Lafarge step-up bonds show investors dismiss downgrade threat

Lafarge step-up bonds show investors dismiss downgrade threat
19 March 2010


Lafarge SA bond prices show investors are convinced Chief Executive Officer Bruno Lafont will win his quest to keep an investment-grade credit rating, even as the world’s most indebted cement maker skirts junk status.

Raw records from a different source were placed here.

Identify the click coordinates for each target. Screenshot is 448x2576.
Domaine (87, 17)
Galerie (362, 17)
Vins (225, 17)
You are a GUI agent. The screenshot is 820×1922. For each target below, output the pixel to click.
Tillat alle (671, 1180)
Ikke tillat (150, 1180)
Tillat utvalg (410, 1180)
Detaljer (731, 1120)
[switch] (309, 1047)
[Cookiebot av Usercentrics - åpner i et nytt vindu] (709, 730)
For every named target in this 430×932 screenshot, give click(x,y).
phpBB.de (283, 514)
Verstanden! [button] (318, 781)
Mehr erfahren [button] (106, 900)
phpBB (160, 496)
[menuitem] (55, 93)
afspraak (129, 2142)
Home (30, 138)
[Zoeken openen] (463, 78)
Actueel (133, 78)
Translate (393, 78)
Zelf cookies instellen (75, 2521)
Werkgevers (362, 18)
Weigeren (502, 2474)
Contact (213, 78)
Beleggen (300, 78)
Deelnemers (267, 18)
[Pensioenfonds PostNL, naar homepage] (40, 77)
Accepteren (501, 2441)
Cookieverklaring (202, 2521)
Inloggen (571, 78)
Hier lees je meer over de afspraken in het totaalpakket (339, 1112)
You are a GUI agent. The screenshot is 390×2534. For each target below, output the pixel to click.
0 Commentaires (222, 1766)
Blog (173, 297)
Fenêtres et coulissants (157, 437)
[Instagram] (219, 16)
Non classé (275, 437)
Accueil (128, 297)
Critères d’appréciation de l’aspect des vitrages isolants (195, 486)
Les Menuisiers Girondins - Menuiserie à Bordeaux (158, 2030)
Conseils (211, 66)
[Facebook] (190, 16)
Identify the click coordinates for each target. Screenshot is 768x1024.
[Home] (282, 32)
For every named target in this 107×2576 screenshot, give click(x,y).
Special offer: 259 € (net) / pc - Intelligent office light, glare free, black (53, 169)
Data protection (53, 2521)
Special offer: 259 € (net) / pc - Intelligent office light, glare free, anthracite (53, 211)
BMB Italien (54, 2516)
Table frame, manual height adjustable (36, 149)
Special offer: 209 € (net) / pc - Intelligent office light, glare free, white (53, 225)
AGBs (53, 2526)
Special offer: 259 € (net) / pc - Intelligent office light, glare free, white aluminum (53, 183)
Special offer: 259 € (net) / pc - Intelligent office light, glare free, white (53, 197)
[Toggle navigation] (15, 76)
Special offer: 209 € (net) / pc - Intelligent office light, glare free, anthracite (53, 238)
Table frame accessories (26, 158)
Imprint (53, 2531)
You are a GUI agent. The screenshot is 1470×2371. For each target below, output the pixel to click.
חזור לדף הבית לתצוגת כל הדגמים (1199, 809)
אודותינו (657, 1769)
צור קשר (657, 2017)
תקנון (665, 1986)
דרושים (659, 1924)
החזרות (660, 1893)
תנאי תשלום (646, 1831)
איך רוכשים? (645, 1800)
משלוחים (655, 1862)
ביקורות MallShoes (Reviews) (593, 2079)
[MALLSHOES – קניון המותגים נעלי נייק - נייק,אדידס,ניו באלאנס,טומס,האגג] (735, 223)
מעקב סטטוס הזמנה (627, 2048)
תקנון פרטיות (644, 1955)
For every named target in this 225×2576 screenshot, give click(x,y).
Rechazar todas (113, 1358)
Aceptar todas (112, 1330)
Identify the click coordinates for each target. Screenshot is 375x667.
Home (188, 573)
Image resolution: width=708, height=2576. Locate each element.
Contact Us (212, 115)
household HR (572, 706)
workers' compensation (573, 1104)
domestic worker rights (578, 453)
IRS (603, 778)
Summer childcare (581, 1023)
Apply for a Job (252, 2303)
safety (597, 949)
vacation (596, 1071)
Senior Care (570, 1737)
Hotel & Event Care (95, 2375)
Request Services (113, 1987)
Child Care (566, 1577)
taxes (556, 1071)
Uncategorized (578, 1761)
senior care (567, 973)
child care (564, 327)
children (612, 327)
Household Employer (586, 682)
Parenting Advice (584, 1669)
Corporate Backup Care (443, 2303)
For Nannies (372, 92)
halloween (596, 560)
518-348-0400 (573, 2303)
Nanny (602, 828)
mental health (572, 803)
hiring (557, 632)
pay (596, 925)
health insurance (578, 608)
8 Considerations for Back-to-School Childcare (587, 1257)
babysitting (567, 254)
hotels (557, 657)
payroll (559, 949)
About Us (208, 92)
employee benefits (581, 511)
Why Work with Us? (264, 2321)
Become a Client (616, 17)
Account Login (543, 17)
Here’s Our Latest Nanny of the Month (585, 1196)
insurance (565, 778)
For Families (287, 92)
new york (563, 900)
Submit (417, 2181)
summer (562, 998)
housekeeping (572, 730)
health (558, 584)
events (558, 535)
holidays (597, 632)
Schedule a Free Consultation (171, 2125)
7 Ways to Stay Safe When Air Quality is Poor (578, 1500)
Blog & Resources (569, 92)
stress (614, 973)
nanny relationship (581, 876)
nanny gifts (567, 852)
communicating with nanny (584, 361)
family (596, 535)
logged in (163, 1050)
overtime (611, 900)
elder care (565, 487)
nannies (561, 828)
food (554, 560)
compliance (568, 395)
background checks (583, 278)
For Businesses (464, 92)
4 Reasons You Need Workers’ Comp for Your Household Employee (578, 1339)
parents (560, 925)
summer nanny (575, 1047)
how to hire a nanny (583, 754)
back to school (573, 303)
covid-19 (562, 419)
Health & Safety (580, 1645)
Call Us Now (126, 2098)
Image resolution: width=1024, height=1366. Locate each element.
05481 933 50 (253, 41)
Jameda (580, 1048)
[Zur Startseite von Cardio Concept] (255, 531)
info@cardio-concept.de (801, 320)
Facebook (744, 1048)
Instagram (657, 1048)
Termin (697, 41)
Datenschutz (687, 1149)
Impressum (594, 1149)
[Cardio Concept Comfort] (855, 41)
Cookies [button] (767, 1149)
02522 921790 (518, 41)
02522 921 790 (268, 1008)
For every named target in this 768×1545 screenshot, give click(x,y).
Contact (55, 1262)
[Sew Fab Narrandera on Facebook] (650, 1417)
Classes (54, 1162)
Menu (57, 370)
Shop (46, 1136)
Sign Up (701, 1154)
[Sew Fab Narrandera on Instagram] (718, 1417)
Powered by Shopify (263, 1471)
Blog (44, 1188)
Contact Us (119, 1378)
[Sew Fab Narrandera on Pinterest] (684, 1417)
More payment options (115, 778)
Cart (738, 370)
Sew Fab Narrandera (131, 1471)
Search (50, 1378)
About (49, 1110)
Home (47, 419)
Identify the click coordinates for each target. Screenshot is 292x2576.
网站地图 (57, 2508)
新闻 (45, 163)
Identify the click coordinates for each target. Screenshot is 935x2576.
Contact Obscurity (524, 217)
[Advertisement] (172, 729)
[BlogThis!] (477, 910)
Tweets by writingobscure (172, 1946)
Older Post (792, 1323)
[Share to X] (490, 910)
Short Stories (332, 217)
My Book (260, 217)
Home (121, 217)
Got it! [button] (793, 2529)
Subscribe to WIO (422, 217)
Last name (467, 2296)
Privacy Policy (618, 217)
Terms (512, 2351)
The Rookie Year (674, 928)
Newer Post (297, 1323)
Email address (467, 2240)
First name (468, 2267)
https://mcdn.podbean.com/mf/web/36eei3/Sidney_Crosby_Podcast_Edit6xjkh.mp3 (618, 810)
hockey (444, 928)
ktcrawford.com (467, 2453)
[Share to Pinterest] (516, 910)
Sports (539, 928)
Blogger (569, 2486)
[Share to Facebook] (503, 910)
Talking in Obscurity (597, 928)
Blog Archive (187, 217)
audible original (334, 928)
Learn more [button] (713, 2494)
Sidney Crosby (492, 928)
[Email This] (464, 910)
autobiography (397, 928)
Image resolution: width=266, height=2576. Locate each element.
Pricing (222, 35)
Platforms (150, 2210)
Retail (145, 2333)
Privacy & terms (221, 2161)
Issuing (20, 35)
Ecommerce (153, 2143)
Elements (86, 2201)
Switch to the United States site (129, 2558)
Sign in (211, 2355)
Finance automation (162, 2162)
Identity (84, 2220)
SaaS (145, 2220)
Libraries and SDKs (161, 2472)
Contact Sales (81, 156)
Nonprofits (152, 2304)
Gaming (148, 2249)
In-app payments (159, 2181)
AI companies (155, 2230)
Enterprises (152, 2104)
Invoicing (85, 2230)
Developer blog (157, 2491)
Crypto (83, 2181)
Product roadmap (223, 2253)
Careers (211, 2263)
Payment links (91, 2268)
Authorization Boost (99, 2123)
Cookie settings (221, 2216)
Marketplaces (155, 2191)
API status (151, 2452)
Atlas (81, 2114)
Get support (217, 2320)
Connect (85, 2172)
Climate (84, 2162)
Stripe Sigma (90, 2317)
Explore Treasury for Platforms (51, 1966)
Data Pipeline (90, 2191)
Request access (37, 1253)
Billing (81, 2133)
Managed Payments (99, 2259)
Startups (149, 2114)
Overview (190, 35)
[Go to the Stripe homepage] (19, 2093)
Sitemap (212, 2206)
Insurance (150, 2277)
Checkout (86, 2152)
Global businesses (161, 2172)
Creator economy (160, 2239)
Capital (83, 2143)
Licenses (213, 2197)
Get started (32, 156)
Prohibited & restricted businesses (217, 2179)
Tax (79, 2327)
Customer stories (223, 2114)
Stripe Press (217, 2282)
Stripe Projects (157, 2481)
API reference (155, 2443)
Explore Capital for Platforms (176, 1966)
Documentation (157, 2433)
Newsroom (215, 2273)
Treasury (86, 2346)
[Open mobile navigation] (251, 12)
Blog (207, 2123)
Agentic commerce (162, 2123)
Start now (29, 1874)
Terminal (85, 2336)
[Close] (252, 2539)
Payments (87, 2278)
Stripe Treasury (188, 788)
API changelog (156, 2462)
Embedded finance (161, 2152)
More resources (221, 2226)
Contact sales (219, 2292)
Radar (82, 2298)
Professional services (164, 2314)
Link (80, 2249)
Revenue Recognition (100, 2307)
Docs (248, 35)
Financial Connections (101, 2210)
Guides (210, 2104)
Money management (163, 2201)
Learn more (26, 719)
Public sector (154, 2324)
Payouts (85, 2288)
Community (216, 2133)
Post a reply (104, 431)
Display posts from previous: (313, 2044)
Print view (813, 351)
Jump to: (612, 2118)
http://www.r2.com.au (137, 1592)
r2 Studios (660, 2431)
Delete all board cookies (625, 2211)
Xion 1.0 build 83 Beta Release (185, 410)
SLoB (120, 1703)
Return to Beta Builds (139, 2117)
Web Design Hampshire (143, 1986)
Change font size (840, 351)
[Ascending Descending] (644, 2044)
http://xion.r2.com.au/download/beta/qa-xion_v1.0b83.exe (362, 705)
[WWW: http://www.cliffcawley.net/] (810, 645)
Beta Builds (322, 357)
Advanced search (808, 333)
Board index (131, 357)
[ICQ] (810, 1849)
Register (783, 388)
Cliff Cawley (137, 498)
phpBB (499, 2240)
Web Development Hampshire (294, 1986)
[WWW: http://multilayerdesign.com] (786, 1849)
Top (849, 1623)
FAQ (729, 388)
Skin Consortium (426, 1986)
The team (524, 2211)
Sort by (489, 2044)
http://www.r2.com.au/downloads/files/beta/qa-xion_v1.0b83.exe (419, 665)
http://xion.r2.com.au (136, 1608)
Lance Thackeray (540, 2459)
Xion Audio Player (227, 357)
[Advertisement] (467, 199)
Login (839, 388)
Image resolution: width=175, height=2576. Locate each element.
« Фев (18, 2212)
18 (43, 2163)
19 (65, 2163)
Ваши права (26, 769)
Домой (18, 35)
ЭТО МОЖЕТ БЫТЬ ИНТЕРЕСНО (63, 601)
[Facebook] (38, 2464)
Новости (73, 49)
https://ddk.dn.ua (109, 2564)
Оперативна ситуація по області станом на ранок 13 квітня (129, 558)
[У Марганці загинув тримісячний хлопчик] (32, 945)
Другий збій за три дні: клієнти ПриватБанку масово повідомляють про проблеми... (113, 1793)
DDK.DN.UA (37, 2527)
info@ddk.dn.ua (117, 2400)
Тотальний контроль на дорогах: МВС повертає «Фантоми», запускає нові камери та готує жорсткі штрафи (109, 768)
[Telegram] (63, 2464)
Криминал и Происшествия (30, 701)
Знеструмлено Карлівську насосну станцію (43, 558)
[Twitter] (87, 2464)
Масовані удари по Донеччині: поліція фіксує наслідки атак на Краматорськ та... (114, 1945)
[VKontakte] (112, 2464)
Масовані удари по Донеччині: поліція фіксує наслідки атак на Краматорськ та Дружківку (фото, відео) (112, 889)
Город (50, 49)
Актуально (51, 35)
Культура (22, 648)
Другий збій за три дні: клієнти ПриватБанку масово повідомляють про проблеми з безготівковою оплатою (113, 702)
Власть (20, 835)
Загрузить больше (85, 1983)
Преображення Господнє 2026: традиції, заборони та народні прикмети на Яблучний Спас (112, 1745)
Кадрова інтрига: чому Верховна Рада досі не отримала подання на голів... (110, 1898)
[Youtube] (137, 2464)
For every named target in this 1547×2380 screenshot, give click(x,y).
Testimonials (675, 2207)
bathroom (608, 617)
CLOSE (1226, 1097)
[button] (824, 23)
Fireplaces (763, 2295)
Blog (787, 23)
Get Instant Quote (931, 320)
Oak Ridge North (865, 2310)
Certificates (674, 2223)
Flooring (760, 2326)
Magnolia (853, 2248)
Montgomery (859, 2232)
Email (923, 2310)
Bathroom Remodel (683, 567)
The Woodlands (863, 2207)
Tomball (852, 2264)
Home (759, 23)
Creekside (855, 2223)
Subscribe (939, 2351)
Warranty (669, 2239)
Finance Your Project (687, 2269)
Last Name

Five out of Lafarge’s six step-up bonds -- whose coupons rise by 1.25 percentage points if the cement maker is downgraded to junk -- offer yields above its notes that don’t have step-up provisions. The yields would be “dozens” of basis points below non-step ups if a rating cut were imminent, said Herve Goigoux- Becker, head of fixed-income investment at Ofi Asset Management in Paris. A basis point is 0.01 percentage point.

“For now, the market isn’t pricing a rating cut below investment grade,” said Maya El Khoury, a Paris-based fund manager at Allianz Global Investors France who only holds Lafarge’s step-up variety.

Lafont and Chief Financial Officer Jean-Jacques Gauthier have pledged to sell assets, trim investment and make other savings to help protect Lafarge from a building slump. Debt soared after the US$15bn purchase of Orascom Cement in 2008 to tap growth in the Middle East, where demand has held up better than in Europe and the U.S.

The one Lafarge step-up bond that doesn’t conform to the trend, a security due in May 2014, yields 3.75 per cent, 6 basis points less than the July 2014 bond without the clause. The spread is narrow enough to protect holders of step-ups better than owners of non-step debt in the event of a downgrade.

“This isn’t yet the spread of high yield, but some are preparing for that,” said Goigoux-Becker at Ofi Asset Management, which has 2014 step-up bonds in its portfolios. “There’s a risk” of a downgrade, “but it’s not very high.”